* What is required *
Find "360x215 pixels. Task: Click" in the listing below, then set down only that line and each later line, unchanged, leaving out pictures.

* Data shown *

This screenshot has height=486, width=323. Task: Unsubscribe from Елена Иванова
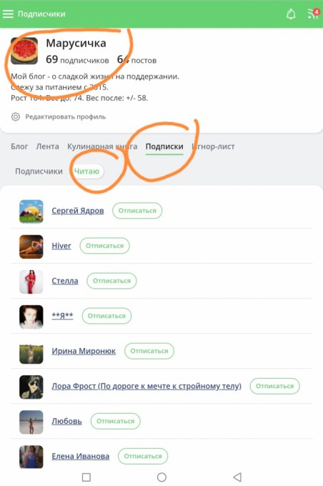(x=143, y=456)
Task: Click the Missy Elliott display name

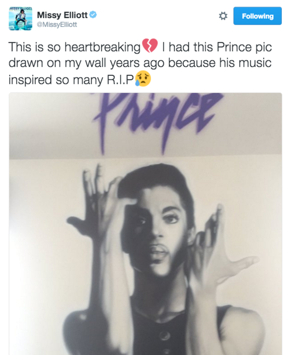Action: pyautogui.click(x=62, y=15)
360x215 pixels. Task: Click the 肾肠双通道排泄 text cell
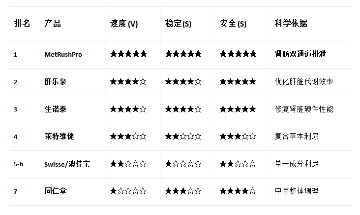[x=300, y=54]
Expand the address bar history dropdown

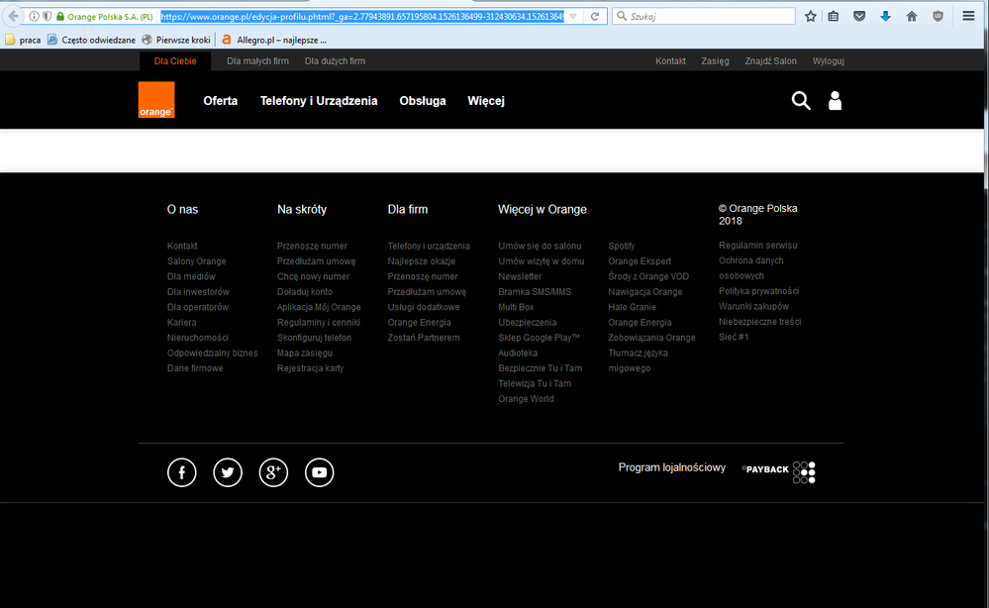tap(574, 17)
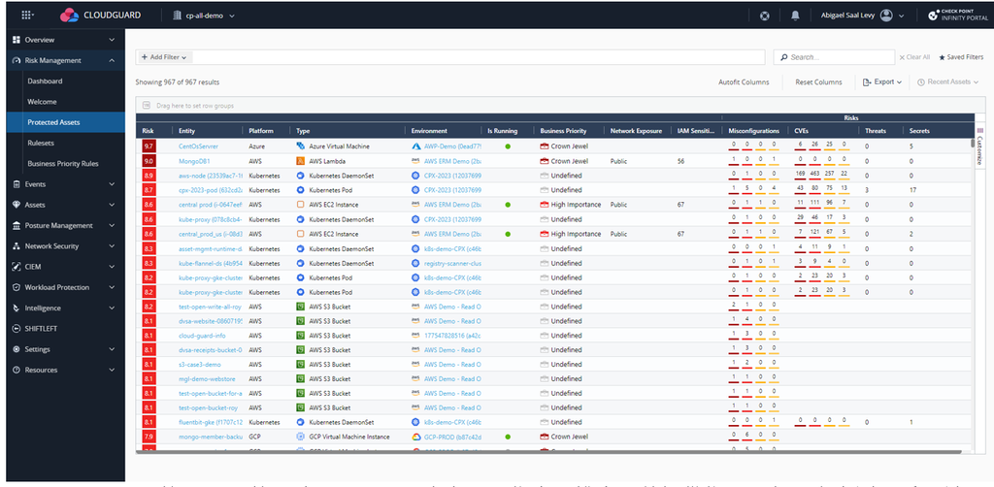Open the cp-all-demo account selector
Image resolution: width=994 pixels, height=487 pixels.
(x=203, y=16)
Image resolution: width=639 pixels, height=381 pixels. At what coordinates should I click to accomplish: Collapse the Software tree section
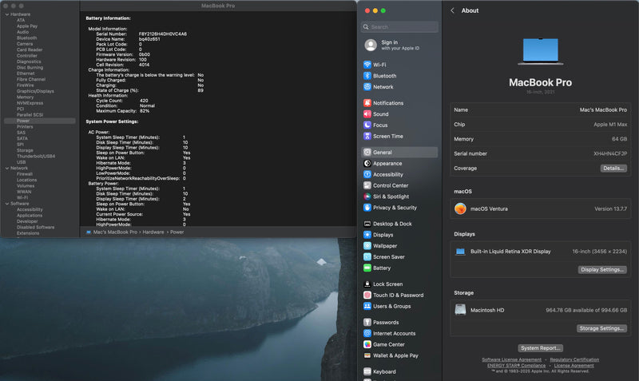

* Answer for this exercise *
360x215 pixels. Task: Click the 肾肠双通道排泄 text cell
[x=300, y=54]
Expand the address bar history dropdown

tap(574, 17)
Open the cp-all-demo account selector
Image resolution: width=994 pixels, height=487 pixels.
(x=203, y=16)
Image resolution: width=639 pixels, height=381 pixels. At what coordinates should I click to accomplish: Collapse the Software tree section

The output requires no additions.